Methods: This research follows from a qualitative study design. One to one interviews were conducted with 71 program participants (n=41) and program staff (n=30) at a large addictions treatment service delivery organization in Toronto, Ontario. Respondents were engaged in long term (i.e. 6 month and 11 month) and short term (i.e. 6 weeks) addictions treatment programs. The interview guide was structured following Harris and Fallot’s (2001) core values associated with a trauma-informed practice framework. Respondents were asked questions related to how they experienced (or supported in the case of program staff) safety, trustworthiness, choice, collaboration, and empowerment. Data were transcribed verbatim and analysed utilizing analytic induction and constant comparison strategies.
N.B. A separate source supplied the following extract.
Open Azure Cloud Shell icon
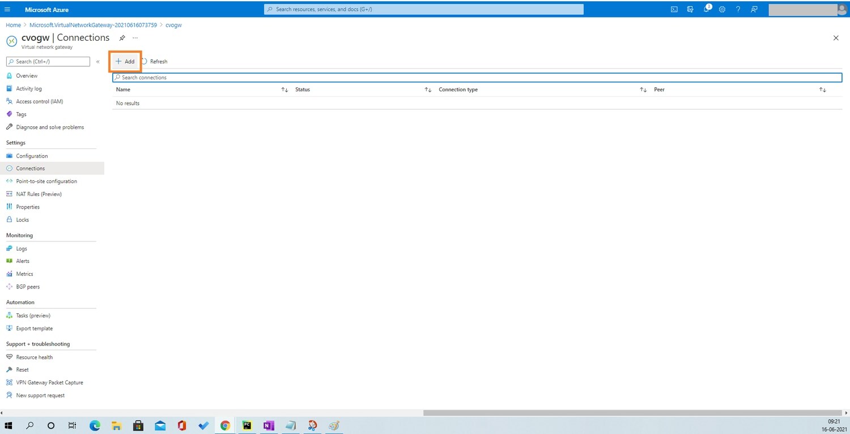 pyautogui.click(x=674, y=9)
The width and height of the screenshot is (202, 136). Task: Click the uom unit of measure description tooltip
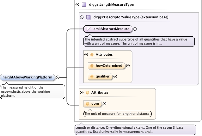118,114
Results: Respondents provided direct insight into how they experienced each core value associated with a trauma-informed lens. For safety, respondents associated this with their physical safety, confidentiality, reassurances from program staff, rule enforcement, and positive peer relationships. With regard to trust, this was manifested in being comfortable in sharing, staff availability, nonjudgmental experiences, positive relationship dynamics, and the perception that program staff cared. Choice was identified through programming that recognized individual needs, having clear expectations, participation in programmatic activities, being exposed to a range of opportunities to support recovery, and a focus on the individual. Collaboration was indicative of receiving feedback, involvement in planning, goal setting activities, specificity in program structure, and ongoing support. Finally, empowerment was characterized through supports that manage triggers, a demonstrated understanding of client situations by staff, validating client experiences, and ability to share at one’s own pace.
Conclusions and Implications: This analysis provides a conceptual framework of the various ways that each trauma-informed value is embedded within the organization’s processes and procedures of engagement with service users. The analysis supports the development of hypotheses, which highlight the association of each core trauma-informed value and the program structure and organizational processes of this one organization; essentially contributing to a holistic model of trauma-informed practice in addictions treatment, and supporting the item generation for an Addictions Treatment Trauma-informed Practice Scale. Authors are currently conducting research to assess the scale for construct validity and reliability.